Exercise requirements
Take every line containing "button" out of the records.

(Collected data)
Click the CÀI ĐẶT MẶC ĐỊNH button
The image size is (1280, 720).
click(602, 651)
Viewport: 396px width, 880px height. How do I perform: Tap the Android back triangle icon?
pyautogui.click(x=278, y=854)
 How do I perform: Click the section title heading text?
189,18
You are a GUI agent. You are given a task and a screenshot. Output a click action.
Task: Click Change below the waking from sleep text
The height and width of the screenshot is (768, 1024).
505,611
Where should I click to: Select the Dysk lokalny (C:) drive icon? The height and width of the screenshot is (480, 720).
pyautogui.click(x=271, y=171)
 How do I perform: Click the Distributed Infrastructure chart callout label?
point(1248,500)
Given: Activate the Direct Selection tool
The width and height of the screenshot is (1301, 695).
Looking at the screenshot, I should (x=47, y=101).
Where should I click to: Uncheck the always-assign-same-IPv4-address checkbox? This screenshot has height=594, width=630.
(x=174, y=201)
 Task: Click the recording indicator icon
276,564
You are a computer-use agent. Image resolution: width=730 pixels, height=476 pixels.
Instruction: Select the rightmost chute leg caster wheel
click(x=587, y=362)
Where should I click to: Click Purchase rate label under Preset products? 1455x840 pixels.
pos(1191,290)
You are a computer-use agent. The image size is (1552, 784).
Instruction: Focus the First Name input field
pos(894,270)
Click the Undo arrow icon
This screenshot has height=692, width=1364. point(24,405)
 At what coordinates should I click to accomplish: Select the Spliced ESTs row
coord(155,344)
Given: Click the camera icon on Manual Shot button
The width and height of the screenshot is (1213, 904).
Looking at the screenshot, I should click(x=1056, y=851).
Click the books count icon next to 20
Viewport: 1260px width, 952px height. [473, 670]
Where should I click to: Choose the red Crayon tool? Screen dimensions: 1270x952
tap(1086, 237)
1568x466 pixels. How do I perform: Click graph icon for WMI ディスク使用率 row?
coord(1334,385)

Written answer
Click the CÀI ĐẶT MẶC ĐỊNH button
Given: Click the camera icon on Manual Shot button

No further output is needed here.